Stream API - 如果 filter() 紧随其后,sorted() 操作如何工作?

Stream API - How does sorted() operation works if a filter() is placed right after it?

采用以下代码,该代码对列表进行排序,然后对其进行过滤:

public static void main(String[] args) {
        List<Integer> list = List.of(3,2,1);
        
        List<Integer> filtered =  list.stream()
                .sorted() // Does sorted() sort the entire array first ? Then pass the entire sorted output to filter ?
                .filter(x -> x < 3)
                .collect(Collectors.toList());
        
        System.out.println(filtered);
    }

整个 sort() 是否先发生,然后传递给 filter()

那么这不是违反了流应该做的事情吗?

我的意思是,他们应该一次处理 一个元素

Does the entire sort() happen first then gets passed to filter() ?

Then isn't that a violation of what streams are suppose to do ?

不,不是。看看 documentation of the Stream IPA:

Intermediate operations are further divided into stateless and stateful operations. Stateless operations, such as filter and map, retain no state from previously seen element when processing a new element -- each element can be processed independently of operations on other elements. Stateful operations, such as distinct and sorted, may incorporate state from previously seen elements when processing new elements.

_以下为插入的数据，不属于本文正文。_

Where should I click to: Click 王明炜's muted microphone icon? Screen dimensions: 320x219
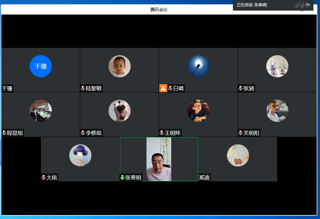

Stateful operations may need to process the entire input before producing a result. For example, one cannot produce any results from sorting a stream until one has seen all elements of the stream. As a result, under parallel computation, some pipelines containing stateful intermediate operations may require multiple passes on the data or may need to buffer significant data. Pipelines containing exclusively stateless intermediate operations can be processed in a single pass, whether sequential or parallel, with minimal data buffering.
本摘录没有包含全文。